TASK TO COMPLETE: Continue the text about Richard and Jill McIntyre's winemaking on the Mornington Peninsula, picking up after its last sentence.

EXTRACT:
-----

You may think minimal intervention wines fermented with wild yeasts are a new trend in Australia, but Dr Richard and Jill McIntyre have been making wines this way for over 20 years.
A “lapsed medico” (aka. ex-surgeon), like many others in the industry, Richard turned to winemaking as a second career, “something that would challenge and interest me at a time when I no longer wanted to be operating on people,” he says.
But back then? “I didn’t know there was even potential to grow significant wine south of the Dividing Range.” Both he and Garry Crittenden, another pioneer of the Mornington Peninsula, thought the region would be too warm for Pinot Noir; that they’d have to go to Tasmania instead. But they – or the dodgy weather data they relied on – were wrong.
From this point, Garry and Richard share similar stories. They both purchased land on the Peninsula at around the same time in 1982, (Garry’s son, Rollo Crittenden, remembers driving around with the McIntyre family as a kid looking for potential sites), they both planted similar varieties, and they both realised that the Mornington Peninsula “happened to be a great place to grow Pinot Noir and Chardonnay,” says Richard.
Despite being considered among the pioneering group, neither Crittenden or McIntyre were the first vignerons to establish themselves on the Mornington Peninsula – Stonier, Main Ridge Estate, Merricks and Elgee Park had set up a touch earlier. But unlike other wine regions such as the Yarra Valley, there was still no real winemaking history on the Peninsula. Instead, Richard looked to the home of great Pinot Noir: Burgundy.

-----

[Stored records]
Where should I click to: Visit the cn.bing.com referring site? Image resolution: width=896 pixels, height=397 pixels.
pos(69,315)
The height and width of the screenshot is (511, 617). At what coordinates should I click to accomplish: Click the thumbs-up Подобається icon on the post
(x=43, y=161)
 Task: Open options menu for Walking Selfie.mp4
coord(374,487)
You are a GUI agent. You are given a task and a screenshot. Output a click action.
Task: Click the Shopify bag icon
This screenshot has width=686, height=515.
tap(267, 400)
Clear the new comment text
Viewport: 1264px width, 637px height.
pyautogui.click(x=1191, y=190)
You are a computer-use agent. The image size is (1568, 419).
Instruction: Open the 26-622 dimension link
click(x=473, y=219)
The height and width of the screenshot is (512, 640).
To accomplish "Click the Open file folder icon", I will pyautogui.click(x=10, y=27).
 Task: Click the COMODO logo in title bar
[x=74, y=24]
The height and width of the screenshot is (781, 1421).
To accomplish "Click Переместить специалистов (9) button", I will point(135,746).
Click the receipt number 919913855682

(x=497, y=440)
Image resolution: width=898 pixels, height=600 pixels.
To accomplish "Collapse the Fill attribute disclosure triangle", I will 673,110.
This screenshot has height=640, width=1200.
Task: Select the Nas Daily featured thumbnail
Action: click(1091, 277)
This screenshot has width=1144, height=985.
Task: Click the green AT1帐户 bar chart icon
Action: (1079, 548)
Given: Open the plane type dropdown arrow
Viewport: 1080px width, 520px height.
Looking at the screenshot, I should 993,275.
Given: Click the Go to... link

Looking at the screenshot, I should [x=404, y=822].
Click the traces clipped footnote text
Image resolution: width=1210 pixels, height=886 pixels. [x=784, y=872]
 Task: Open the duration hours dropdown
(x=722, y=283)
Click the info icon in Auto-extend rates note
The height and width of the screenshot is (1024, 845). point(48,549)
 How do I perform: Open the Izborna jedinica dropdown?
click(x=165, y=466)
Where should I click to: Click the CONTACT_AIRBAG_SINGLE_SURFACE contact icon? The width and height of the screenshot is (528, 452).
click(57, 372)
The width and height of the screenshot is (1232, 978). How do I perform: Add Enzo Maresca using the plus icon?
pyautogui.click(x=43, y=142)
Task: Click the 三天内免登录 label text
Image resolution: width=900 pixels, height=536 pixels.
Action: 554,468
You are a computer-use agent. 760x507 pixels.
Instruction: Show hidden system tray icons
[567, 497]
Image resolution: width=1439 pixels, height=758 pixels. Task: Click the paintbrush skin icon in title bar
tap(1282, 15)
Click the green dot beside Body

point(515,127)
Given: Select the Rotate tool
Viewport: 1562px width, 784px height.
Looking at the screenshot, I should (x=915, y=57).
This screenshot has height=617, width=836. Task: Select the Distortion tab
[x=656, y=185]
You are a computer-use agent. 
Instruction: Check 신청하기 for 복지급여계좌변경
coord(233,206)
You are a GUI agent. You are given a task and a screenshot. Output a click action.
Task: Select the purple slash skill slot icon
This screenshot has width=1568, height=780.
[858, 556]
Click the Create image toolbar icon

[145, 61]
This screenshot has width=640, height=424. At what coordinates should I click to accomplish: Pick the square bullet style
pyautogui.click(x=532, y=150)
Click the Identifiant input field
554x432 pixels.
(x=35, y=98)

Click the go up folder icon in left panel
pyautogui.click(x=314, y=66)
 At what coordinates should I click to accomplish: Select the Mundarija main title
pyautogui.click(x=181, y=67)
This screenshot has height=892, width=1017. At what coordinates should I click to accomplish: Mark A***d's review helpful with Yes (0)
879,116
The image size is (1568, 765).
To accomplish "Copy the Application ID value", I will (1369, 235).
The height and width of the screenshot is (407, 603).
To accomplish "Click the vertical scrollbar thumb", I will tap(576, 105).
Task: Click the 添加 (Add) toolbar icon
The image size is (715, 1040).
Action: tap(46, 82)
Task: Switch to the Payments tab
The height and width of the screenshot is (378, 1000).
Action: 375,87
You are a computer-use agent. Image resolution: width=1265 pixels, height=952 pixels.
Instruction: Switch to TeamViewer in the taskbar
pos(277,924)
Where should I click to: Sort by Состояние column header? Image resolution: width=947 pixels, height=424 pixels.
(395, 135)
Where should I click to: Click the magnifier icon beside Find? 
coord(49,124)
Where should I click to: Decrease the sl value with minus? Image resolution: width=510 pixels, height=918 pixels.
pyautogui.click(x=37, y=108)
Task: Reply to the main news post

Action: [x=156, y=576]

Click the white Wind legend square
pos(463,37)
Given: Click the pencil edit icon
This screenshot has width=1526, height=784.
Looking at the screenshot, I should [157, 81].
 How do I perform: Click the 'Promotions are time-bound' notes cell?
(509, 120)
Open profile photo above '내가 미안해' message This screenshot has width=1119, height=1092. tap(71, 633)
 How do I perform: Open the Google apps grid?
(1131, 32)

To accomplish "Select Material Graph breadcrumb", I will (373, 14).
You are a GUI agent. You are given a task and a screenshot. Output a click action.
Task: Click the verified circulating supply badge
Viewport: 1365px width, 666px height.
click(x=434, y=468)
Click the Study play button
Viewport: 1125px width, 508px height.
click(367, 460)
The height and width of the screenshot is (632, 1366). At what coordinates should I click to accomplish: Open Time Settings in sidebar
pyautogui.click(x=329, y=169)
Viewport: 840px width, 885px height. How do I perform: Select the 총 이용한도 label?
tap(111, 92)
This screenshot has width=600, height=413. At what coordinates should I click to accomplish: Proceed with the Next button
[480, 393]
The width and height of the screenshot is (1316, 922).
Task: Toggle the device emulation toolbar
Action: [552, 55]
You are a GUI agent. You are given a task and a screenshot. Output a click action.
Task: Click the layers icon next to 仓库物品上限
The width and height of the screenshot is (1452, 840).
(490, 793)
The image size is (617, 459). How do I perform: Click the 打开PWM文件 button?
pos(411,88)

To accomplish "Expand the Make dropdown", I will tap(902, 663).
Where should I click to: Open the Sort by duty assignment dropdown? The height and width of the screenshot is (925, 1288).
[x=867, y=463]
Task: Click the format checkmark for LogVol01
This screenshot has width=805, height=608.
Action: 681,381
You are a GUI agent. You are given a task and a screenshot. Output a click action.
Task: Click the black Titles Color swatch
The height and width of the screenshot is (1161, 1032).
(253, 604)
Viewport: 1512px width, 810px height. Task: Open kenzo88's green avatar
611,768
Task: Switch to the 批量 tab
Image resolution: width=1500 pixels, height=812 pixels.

-----

ANSWER SPACE:
“Back then, most of Australia was pretty scared of the idea of wild yeasts,” he says. “I remember hearing John Middleton (Mount Mary) say that while ‘European wild yeasts could do wonderful things, Australian wild yeasts were just terrible, we don’t want to go near them,’”. We were taught to kill wild yeasts and introduce some ‘really good ones’ instead.”
Richard accepted this until his first trip to Burgundy in ’95. But after tasting the beautiful wines from the region and seeing their use of wild yeasts in practice, he began to question why Australia was so scared of them. In ’96, Richard tried his first wild yeast ferment at home at Moorooduc Estate. And it worked. Over the subsequent years, Richard tested those wines left to ferment naturally against the ones with introduced yeast and every time, the wild yeast ferment won. It’s been “such an important contributor to the quality and style of our wine,” he says.